Collected data entries:
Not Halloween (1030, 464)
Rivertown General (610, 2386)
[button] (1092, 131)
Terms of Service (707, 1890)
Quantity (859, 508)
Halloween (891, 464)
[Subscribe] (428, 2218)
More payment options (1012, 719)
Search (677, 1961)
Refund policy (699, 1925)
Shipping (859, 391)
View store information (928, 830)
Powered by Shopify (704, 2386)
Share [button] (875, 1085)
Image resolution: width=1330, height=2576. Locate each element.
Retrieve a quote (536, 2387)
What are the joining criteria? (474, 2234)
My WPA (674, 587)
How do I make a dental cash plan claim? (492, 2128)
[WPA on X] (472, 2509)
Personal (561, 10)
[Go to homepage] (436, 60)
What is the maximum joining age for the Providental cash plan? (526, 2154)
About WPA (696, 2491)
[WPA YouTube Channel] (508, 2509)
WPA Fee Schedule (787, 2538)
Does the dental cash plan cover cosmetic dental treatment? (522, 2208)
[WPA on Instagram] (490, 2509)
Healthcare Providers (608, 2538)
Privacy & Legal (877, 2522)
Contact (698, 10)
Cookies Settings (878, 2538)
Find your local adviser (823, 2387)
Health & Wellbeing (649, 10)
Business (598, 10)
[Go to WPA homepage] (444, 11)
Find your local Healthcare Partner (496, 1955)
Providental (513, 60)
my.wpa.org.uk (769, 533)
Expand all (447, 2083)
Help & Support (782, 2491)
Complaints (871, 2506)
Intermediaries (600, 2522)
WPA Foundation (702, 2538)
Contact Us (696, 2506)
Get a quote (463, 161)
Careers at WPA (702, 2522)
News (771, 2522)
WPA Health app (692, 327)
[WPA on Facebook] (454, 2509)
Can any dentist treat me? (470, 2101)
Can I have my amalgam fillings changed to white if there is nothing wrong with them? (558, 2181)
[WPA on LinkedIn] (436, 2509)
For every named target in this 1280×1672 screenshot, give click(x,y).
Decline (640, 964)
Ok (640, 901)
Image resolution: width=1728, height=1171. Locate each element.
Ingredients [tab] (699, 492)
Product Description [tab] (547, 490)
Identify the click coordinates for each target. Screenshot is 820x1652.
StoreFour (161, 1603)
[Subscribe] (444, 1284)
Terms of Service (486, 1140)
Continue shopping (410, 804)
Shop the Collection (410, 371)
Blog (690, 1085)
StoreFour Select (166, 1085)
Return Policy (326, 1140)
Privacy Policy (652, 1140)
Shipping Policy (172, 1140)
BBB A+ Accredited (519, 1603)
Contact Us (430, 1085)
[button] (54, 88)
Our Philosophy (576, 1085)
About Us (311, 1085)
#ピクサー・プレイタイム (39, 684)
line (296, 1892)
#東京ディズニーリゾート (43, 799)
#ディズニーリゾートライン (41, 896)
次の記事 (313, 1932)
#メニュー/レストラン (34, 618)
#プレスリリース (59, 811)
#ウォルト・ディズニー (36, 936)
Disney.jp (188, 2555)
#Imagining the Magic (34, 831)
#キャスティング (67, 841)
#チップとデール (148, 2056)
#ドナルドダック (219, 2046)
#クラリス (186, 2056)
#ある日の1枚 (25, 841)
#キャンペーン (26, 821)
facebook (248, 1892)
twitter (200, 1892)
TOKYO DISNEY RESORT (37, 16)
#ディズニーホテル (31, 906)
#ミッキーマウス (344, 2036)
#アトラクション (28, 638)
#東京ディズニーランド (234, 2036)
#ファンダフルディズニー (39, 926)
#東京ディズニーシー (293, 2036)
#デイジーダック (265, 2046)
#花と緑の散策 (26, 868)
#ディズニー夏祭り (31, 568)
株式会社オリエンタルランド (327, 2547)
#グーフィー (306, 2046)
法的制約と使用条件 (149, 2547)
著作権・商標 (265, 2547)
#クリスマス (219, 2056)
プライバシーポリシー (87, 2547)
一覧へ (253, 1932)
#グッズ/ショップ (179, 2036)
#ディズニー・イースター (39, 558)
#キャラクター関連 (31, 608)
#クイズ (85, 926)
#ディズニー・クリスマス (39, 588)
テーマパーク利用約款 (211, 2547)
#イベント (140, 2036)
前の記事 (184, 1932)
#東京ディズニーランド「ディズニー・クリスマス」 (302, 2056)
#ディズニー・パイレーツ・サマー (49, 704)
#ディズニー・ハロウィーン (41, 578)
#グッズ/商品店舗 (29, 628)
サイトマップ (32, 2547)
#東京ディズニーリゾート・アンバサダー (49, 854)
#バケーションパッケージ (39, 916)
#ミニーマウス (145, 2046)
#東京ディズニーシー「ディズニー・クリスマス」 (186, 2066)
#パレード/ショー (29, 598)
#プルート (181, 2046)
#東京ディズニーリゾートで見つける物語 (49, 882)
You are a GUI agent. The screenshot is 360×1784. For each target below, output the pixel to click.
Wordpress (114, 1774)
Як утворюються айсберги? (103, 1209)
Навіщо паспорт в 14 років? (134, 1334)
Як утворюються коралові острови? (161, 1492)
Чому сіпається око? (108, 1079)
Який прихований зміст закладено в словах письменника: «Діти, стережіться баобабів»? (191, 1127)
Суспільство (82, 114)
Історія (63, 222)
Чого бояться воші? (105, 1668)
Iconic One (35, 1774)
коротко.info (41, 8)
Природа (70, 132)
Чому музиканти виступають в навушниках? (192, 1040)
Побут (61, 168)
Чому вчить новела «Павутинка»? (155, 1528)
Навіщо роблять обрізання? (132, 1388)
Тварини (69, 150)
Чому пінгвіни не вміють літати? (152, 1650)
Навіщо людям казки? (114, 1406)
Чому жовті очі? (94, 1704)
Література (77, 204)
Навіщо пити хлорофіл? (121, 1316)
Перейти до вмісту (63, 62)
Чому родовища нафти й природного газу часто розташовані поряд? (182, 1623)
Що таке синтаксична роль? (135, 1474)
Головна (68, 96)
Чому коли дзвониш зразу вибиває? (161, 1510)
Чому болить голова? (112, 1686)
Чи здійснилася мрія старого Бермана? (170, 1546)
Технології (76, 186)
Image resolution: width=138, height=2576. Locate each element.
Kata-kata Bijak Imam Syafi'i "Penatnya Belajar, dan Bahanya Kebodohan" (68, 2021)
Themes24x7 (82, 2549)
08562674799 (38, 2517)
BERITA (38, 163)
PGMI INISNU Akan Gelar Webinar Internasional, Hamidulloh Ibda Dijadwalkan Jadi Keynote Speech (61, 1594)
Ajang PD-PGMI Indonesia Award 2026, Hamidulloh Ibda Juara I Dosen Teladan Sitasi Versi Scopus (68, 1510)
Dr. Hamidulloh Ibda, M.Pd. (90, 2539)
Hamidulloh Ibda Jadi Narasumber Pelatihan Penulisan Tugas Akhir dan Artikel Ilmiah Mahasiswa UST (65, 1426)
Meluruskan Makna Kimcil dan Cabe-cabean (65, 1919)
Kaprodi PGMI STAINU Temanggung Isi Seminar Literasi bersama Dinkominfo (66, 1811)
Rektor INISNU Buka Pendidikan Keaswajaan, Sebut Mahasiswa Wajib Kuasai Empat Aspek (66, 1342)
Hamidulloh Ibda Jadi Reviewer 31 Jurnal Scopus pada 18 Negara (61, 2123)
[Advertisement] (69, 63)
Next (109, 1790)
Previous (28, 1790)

_What is required_.
Every line above from the line with "Continue shopping (410, 804)" to the line with "About Us (311, 1085)", both included, must be reproduced exactly, and no other line may appear.

_Answer area_.
Continue shopping (410, 804)
Shop the Collection (410, 371)
Blog (690, 1085)
StoreFour Select (166, 1085)
Return Policy (326, 1140)
Privacy Policy (652, 1140)
Shipping Policy (172, 1140)
BBB A+ Accredited (519, 1603)
Contact Us (430, 1085)
[button] (54, 88)
Our Philosophy (576, 1085)
About Us (311, 1085)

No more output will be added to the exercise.